→ **REQUIRED ACTION**: Would you print every entry below exactly as written, omitting the images?

→ **PROVIDED RECORDS**:
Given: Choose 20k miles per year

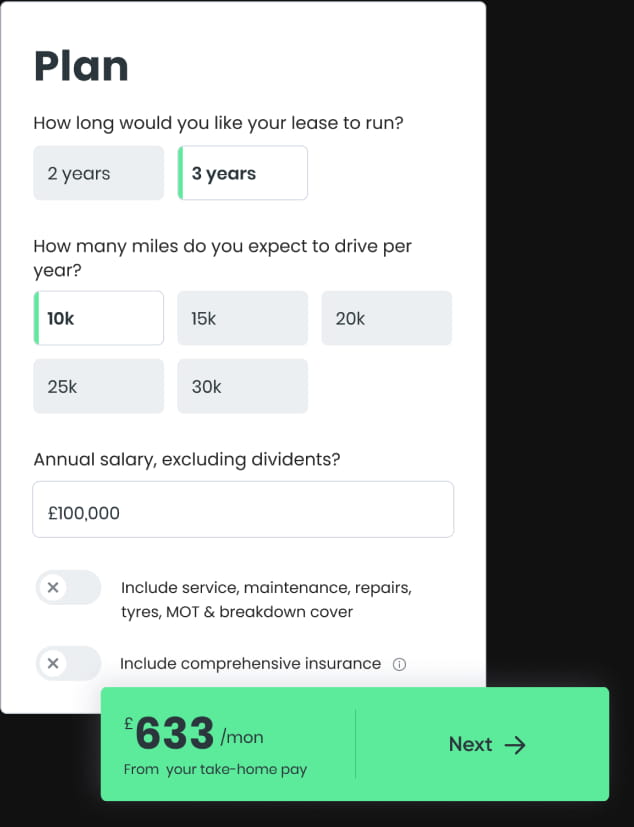Looking at the screenshot, I should tap(386, 319).
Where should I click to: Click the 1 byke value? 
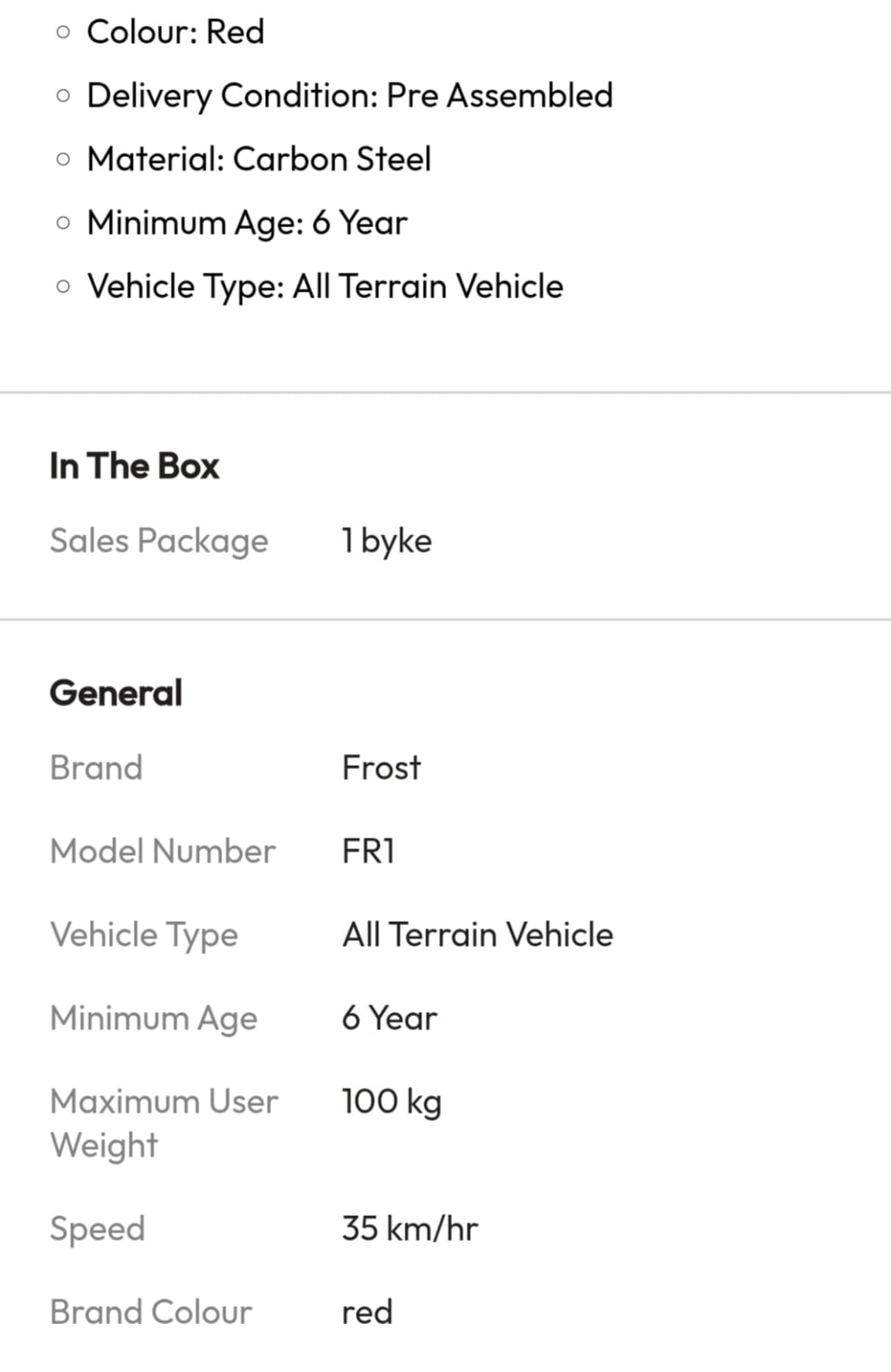(387, 542)
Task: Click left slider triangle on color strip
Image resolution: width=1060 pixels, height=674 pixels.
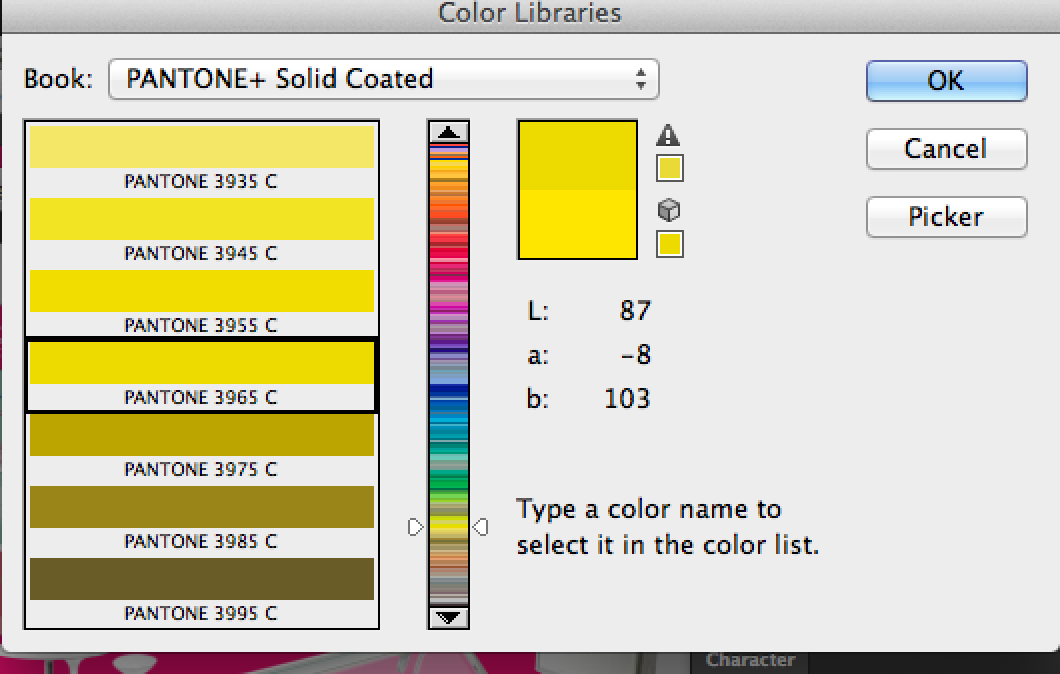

→ **RESPONSE**:
Given: Choose 20k miles per year

Looking at the screenshot, I should tap(386, 319).
Where should I click to: Click the 1 byke value? 
(387, 542)
Task: Click left slider triangle on color strip
Image resolution: width=1060 pixels, height=674 pixels.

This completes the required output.